>>>>>
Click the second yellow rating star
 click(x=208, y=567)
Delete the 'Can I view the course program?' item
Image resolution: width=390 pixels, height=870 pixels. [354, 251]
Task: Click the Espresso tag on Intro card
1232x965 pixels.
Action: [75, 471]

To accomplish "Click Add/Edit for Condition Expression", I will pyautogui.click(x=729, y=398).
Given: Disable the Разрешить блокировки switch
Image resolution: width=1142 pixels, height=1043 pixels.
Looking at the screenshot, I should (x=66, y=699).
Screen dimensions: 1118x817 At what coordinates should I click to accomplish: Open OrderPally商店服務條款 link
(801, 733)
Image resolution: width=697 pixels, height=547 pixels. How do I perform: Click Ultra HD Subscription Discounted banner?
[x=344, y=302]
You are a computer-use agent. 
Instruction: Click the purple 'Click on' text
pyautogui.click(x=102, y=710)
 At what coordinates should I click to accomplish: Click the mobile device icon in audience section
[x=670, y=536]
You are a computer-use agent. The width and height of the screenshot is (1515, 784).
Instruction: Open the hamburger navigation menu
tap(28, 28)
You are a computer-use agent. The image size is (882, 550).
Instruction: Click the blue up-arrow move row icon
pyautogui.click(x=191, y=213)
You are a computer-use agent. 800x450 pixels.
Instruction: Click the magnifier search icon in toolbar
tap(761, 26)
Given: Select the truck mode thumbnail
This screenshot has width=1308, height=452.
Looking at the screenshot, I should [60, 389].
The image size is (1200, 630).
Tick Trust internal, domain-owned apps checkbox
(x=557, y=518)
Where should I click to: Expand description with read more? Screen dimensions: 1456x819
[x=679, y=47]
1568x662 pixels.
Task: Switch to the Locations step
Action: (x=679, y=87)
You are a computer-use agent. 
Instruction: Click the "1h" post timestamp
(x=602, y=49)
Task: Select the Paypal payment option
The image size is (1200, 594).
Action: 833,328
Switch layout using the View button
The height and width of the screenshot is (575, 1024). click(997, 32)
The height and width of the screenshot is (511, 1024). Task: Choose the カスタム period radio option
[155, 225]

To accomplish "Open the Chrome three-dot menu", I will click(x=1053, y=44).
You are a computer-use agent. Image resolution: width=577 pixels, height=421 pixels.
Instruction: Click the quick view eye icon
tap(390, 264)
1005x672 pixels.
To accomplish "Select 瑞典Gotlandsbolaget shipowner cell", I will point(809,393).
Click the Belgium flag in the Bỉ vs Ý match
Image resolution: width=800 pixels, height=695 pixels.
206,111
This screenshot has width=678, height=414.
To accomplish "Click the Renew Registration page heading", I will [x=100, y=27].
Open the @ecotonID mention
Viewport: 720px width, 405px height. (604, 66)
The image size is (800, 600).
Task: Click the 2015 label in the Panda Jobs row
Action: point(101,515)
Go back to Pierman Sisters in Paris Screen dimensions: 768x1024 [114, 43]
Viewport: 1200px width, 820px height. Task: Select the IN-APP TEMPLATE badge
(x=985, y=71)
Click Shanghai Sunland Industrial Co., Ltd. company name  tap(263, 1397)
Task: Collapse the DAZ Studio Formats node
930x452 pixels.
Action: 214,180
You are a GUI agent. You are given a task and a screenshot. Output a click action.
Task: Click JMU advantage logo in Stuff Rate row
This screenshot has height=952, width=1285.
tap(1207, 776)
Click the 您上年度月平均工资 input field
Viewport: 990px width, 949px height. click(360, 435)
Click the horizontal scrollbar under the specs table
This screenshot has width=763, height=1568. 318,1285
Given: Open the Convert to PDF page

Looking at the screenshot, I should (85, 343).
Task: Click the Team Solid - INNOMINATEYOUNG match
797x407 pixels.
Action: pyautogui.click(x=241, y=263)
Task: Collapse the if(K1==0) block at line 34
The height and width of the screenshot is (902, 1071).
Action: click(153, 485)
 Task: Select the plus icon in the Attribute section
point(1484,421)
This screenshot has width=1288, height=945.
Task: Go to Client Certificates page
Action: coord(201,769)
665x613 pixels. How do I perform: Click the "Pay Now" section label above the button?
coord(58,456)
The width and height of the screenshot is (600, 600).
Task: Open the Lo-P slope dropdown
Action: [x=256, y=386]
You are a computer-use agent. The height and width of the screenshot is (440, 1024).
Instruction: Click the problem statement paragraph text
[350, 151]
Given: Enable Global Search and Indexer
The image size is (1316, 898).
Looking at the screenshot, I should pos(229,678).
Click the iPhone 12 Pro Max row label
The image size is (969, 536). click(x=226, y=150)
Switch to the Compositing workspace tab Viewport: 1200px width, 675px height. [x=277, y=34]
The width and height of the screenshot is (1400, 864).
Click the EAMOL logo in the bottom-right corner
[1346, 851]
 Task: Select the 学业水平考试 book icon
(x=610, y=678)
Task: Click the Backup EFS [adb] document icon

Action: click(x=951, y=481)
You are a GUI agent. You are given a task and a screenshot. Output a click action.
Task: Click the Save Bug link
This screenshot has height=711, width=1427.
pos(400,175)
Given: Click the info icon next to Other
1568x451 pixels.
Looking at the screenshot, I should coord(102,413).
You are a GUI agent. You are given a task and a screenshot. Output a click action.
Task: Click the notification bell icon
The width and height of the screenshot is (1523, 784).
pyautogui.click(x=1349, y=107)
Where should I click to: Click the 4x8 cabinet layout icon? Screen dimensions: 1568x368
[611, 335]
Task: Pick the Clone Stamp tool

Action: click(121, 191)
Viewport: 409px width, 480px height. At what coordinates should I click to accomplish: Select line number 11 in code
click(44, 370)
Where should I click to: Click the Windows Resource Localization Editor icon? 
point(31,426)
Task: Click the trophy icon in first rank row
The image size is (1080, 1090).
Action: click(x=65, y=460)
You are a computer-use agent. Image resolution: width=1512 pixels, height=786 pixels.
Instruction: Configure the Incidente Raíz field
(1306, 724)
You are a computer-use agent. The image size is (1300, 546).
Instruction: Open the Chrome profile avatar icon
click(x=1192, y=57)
<<<<<
EXERCISE DESCRIPTION
Exact copies of the line containing "Click the EAMOL" and of every line after it through the end of the entries are all that should be output.

SOLUTION BELOW
Click the EAMOL logo in the bottom-right corner
[1346, 851]
 Task: Select the 学业水平考试 book icon
(x=610, y=678)
Task: Click the Backup EFS [adb] document icon

Action: click(x=951, y=481)
You are a GUI agent. You are given a task and a screenshot. Output a click action.
Task: Click the Save Bug link
This screenshot has height=711, width=1427.
pos(400,175)
Given: Click the info icon next to Other
1568x451 pixels.
Looking at the screenshot, I should coord(102,413).
You are a GUI agent. You are given a task and a screenshot. Output a click action.
Task: Click the notification bell icon
The width and height of the screenshot is (1523, 784).
pyautogui.click(x=1349, y=107)
Where should I click to: Click the 4x8 cabinet layout icon? Screen dimensions: 1568x368
[611, 335]
Task: Pick the Clone Stamp tool

Action: click(121, 191)
Viewport: 409px width, 480px height. At what coordinates should I click to accomplish: Select line number 11 in code
click(44, 370)
Where should I click to: Click the Windows Resource Localization Editor icon? 
point(31,426)
Task: Click the trophy icon in first rank row
The image size is (1080, 1090).
Action: click(x=65, y=460)
You are a computer-use agent. Image resolution: width=1512 pixels, height=786 pixels.
Instruction: Configure the Incidente Raíz field
(1306, 724)
You are a computer-use agent. The image size is (1300, 546).
Instruction: Open the Chrome profile avatar icon
click(x=1192, y=57)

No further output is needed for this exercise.